Les ayants droit d’un salarié décédé d’un adénocarcinome pulmonaire, reconnu au titre du tableau n° 30 bis, avaient saisi la juridiction en faute inexcusable contre le premier employeur.  

Depuis un arrêt du 15 juin 2017 (n°16-14.901) c’était à l’employeur de prouver qu’il n’avait pas exposé le salarié aux risques (Cassation 2e civile, 15 juin 2017, n°16-14.901). 

Dans son arrêt du 25 juin 2026, la Cour de cassation a estimé qu’en application du droit commun de la preuve (article 1353 du Code civil) et du principe d’indépendance des rapports tripartites caisse/ victime/employeur, c’est à la victime ou à ses ayants droit de prouver qu’elle a été exposée au risque chez l’employeur dont la faute inexcusable est recherchée.  

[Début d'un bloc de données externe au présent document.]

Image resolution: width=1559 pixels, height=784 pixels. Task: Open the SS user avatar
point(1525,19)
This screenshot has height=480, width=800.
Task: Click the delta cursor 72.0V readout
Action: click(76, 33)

Ainsi, la décision de prise en charge par la CPAM ne crée aucune présomption à cet égard. 

Ce revirement était souhaitable, en effet, imposer à l’employeur de prouver une absence d’exposition revenait à lui faire supporter la preuve d’un fait négatif, difficilement compatible avec les principes probatoires.  

La conséquence de ce revirement est que dans les dossiers amiante ou de maladies professionnelles multi-employeurs, les demandeurs devront désormais constituer un dossier probatoire sur la réalité de l’exposition durant la période d’emploi visée (Cassation civile, 2e, 25 juin 2026, n°23-22.278, FS-B).